▶ **Excerpt provided**:

◆ ◆ ◆ ◆ ◆ ◆ ◆

2nd place (4x 1st, 3x 2nd): Jean Chartron Clos des Chevaliers 2004. Touch of reduction, well judged classy oak, great length and a textbook Chevalier linear acid spine. My WOTF by a whisker over Ramonet but those two wines were for me a significant step up compared to the the others.

3rd place: Jacques Prieur Chevalier Montrachet 2004 (1x voted 1st, 3x 2nd). A decadent and rich Chevy with ripe yellow and orange fruit. Picked too late for my liking, but that seems to be the house style. Always the better wine compared to his Montrachet as there is balancing acidity to be found here. 

4th place: Simon Bize Chevalier Montrachet 2004 (2x voted 2nd). Clean and transparent citrus and white stone fruits without any apparent oak. Showing young with a slightlu biting acidity and some leanness on the midpalate. I very much prefer this early picking style compared to Prieur.

◆ ◆ ◆ ◆ ◆ ◆ ◆

▶ **Required tasks**:
a – How many first-place votes did the Jean Chartron Clos des Chevaliers 2004 receive according to the tasting notes?
b – Name every producer mentioned in the tasting notes.
c – Please duplicate the part of the tasting notes that opens with the words containing "2nd place (4x" and closes with "be found here.".
The data is separate material and unrelated to the tasting notes.

Items from a data source:
◆ ◆ ◆ ◆ ◆ ◆ ◆

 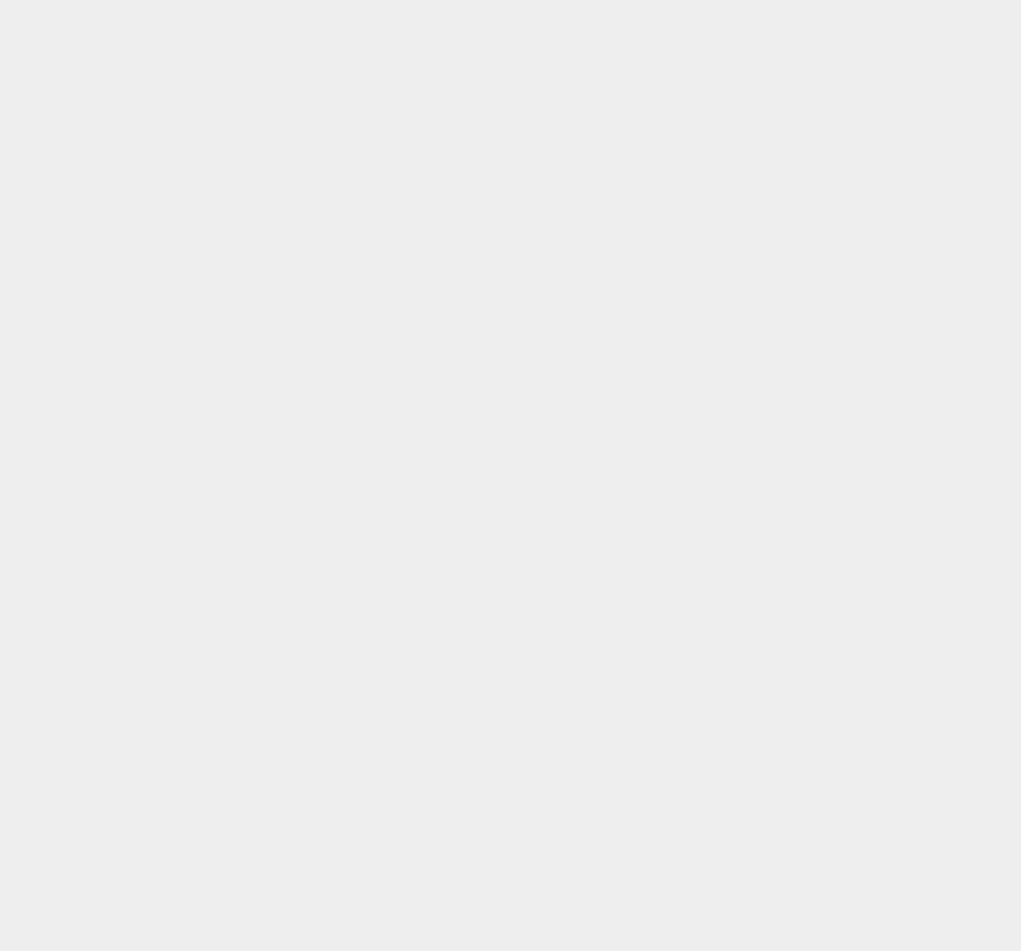 I want to click on 'OS X Yosemite', so click(x=761, y=321).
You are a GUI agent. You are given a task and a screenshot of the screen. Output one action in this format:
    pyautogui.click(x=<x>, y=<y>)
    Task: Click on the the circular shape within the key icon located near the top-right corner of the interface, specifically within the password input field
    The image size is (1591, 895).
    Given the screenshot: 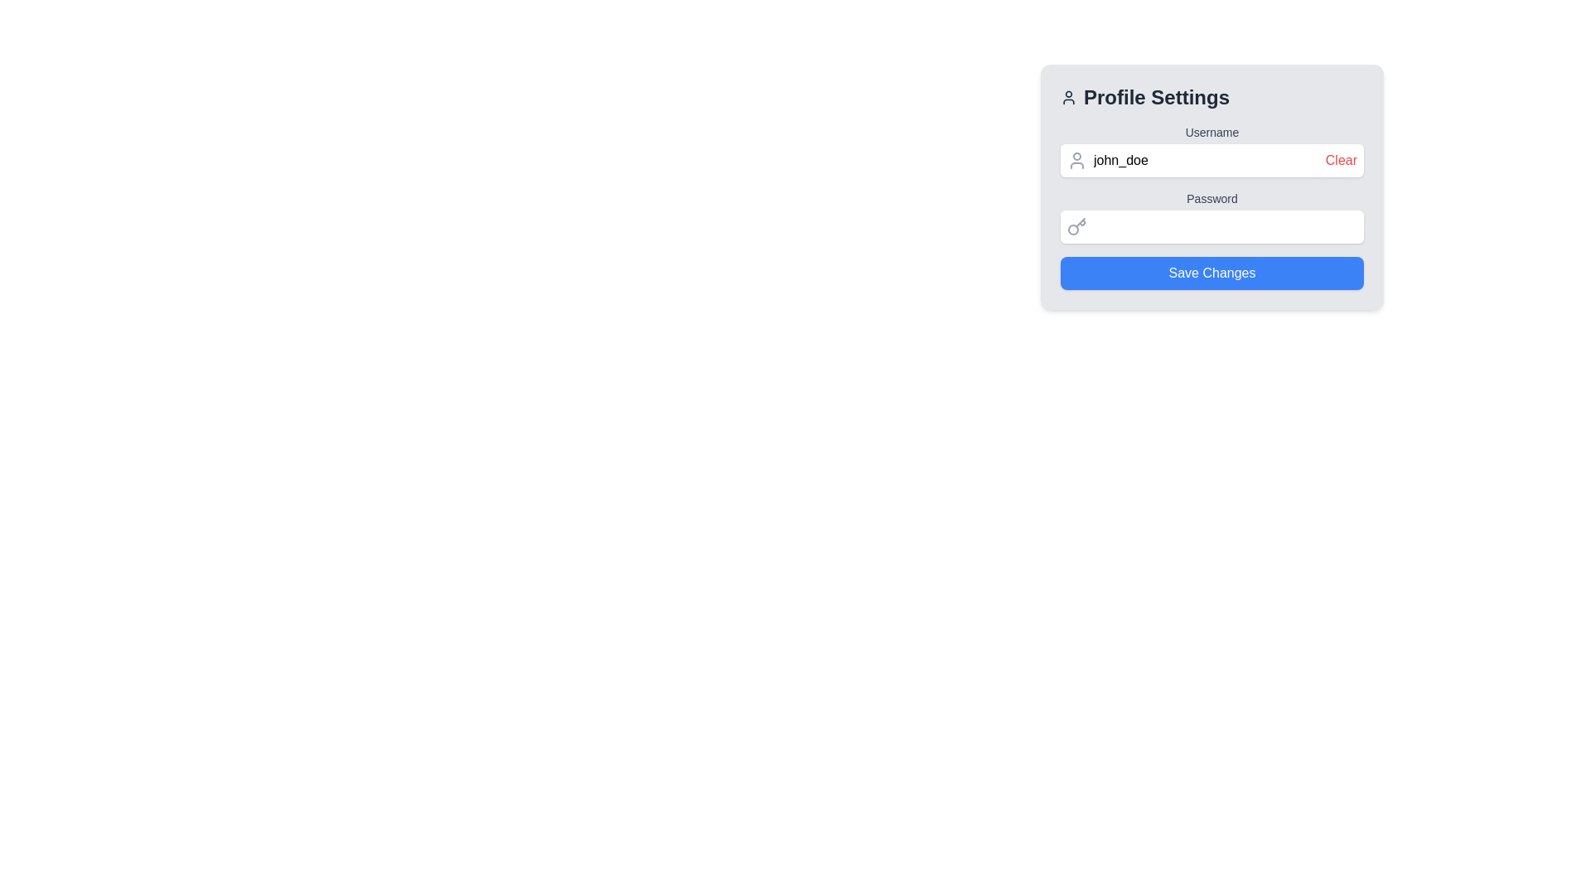 What is the action you would take?
    pyautogui.click(x=1073, y=230)
    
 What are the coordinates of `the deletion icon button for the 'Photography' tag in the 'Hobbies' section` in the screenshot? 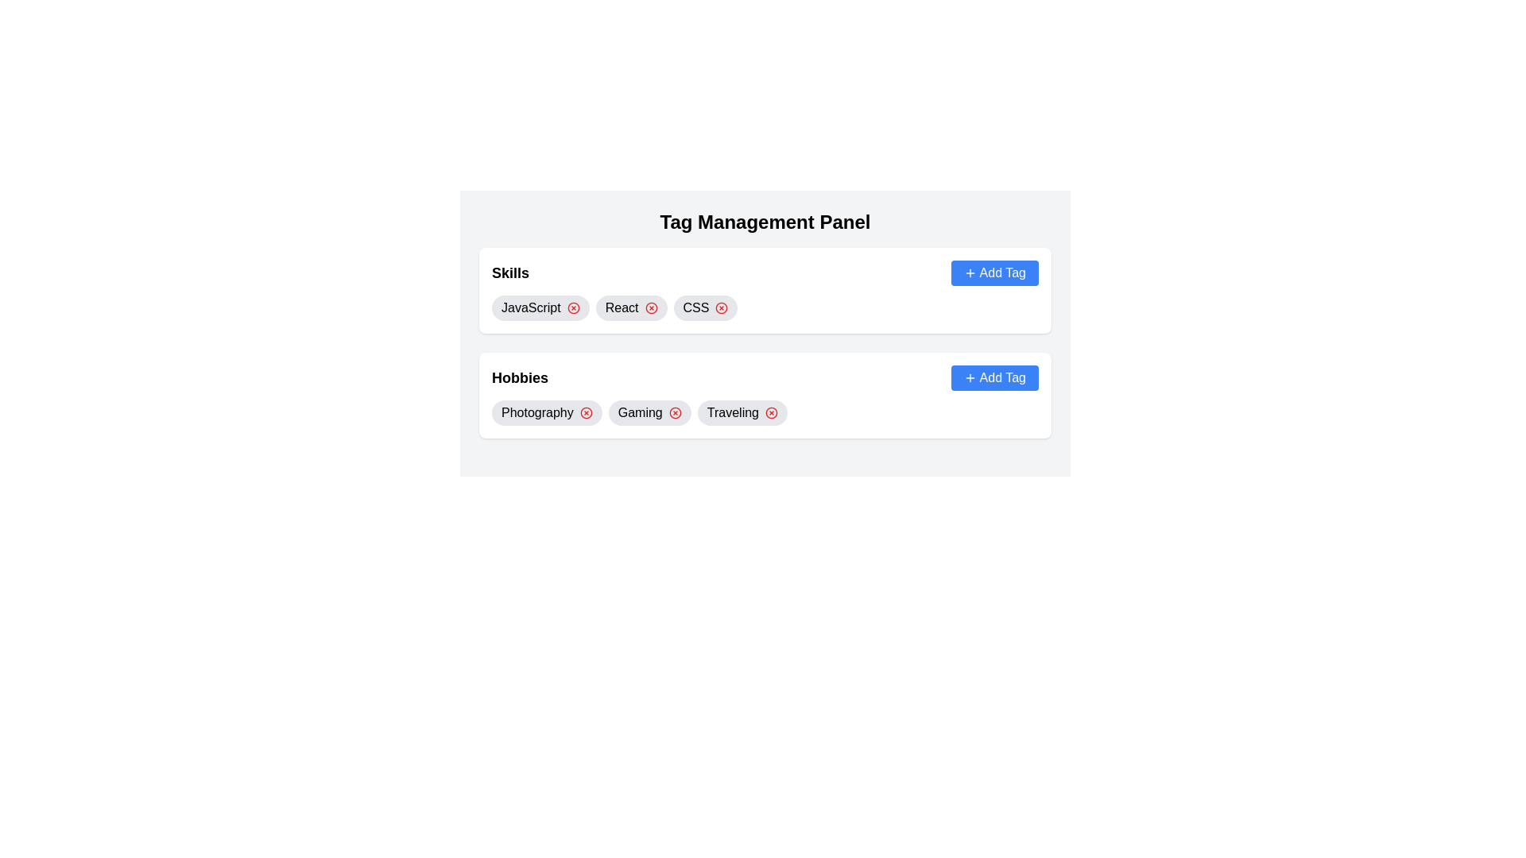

◆ ◆ ◆ ◆ ◆ ◆ ◆

▶ **Outputs in order**:
a – Four.

b – Jean Chartron, Ramonet, Jacques Prieur, Simon Bize

c –
2nd place (4x 1st, 3x 2nd): Jean Chartron Clos des Chevaliers 2004. Touch of reduction, well judged classy oak, great length and a textbook Chevalier linear acid spine. My WOTF by a whisker over Ramonet but those two wines were for me a significant step up compared to the the others.

3rd place: Jacques Prieur Chevalier Montrachet 2004 (1x voted 1st, 3x 2nd). A decadent and rich Chevy with ripe yellow and orange fruit. Picked too late for my liking, but that seems to be the house style. Always the better wine compared to his Montrachet as there is balancing acidity to be found here.